In Pellegrinaggio al Santuario Mariano

Anche quest’anno, come ogni prima domenica di ottobre, la Parrocchia di Bormio è stata pellegrina al Santuario della Madonna di Tirano, manifestando il proprio tributo di fede e devozione a quanto questo luogo rappresenta. Dal 2004 infatti, anno in cui ricorreva il Cinquecentenario dell’Apparizione al Beato Mario Omodei, avvenuta il 29 settembre 1504, è divenuta una tradizione consolidata, sempre più sentita e partecipata. Oltre una quarantina i temerari che hanno sfidato condizioni meteo e, per qualcuno, anche fisiche, non proprio delle migliori, ritrovandosi molto prima dell’alba alla Chiesa di San Vitale, dove non ha voluto mancare nemmeno l’Arciprete don Alessandro Alberti per una preghiera e la benedizione. Quindi il gruppo si è messo in cammino, capitanato da “Super” Mario Schianta, vera anima della compagnia, che, con accuratezza nel corso degli anni, ha studiato il percorso che più possa favorire il raccoglimento e la preghiera, senza tralasciare di ben organizzare anche alcune tappe di ristoro.

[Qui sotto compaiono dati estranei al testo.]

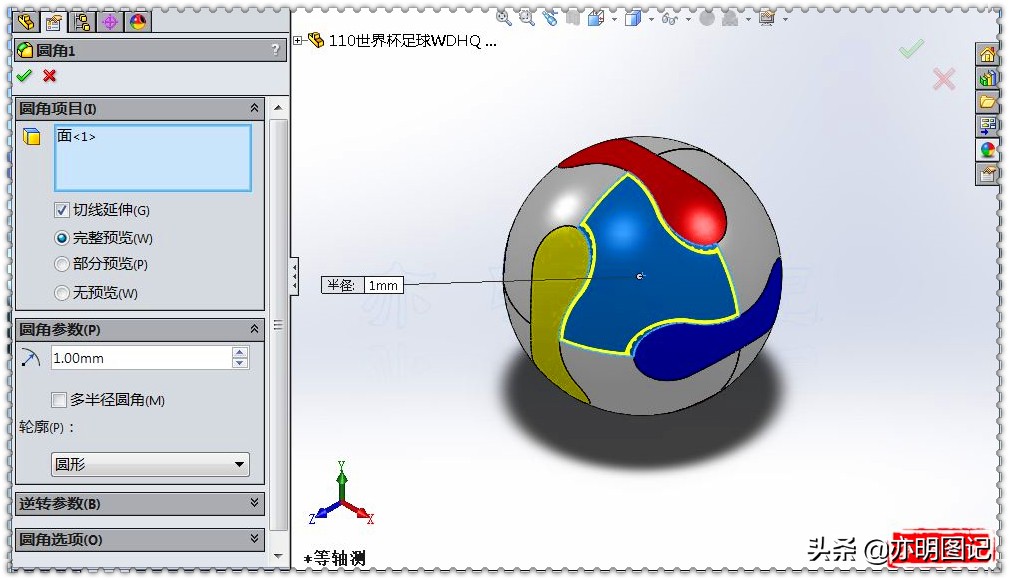Collapse the 圆角项目(I) section
Screen dimensions: 1009x580
pyautogui.click(x=254, y=108)

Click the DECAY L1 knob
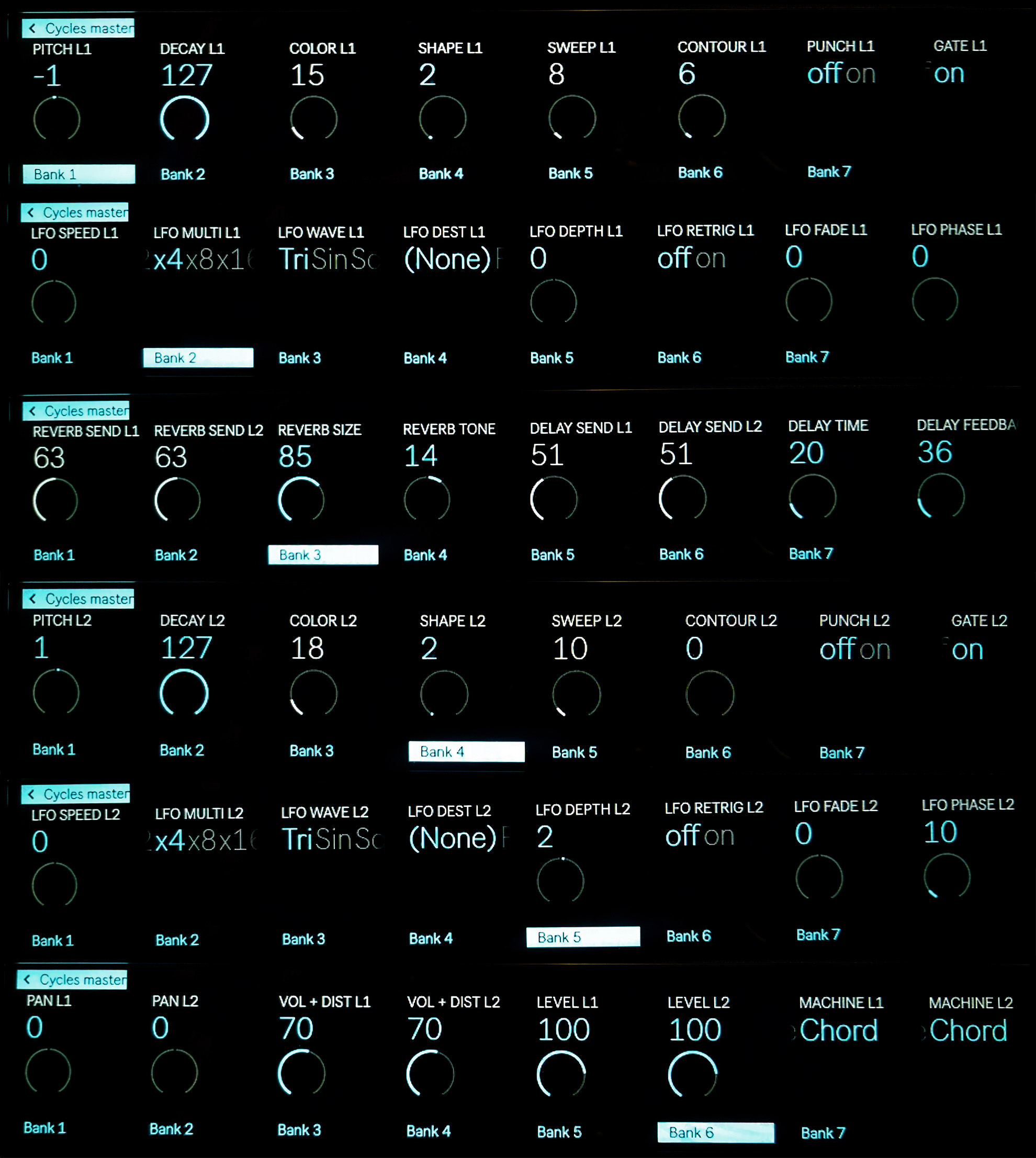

Ad attendere i pellegrini intorno alle 9 le premurose proprietarie del bar delle Prese, con cornetti e cappuccini. Quindi la visita alla Chiesa di San Giorgio nel cuore di Grosio per un sentito canto alla Madonna, per poi giungere, allo scoccare del mezzogiorno, al Santuario della Beata Vergine delle Grazie di Grosotto giusto in tempo per unirsi agli altri parrocchiani guidati da don Francesco e proseguire insieme per gli ultimi chilometri.  Il gruppo fortificato dalla condivisione di un’esperienza unica, unito dall’amicizia e dalla fede, ha raggiunto il Sagrato della Basilica intorno alle 15,30, dove ha trovato ad attenderlo don Alessandro e parecchi altri parrocchiani giunti a Tirano in pullman o con le auto. Il “piccolo Gesù”, fedele copia lignea del tanto venerato S. Crocifisso di Combo, realizzata dal bormino Maurizio Bradanini, scortato dalla Confraternita, ha quindi aperto il corteo verso l’ingresso del Santuario, dove, dopo la recita del Santo Rosario, è stata celebrata l’Eucaristia. Non soltanto in ringraziamento a Dio per questa giornata di grazia ormai cara a tutta la Comunità, ma anche in affidamento alla celeste protezione della Vergine Maria, patrona di tutta la Valtellina.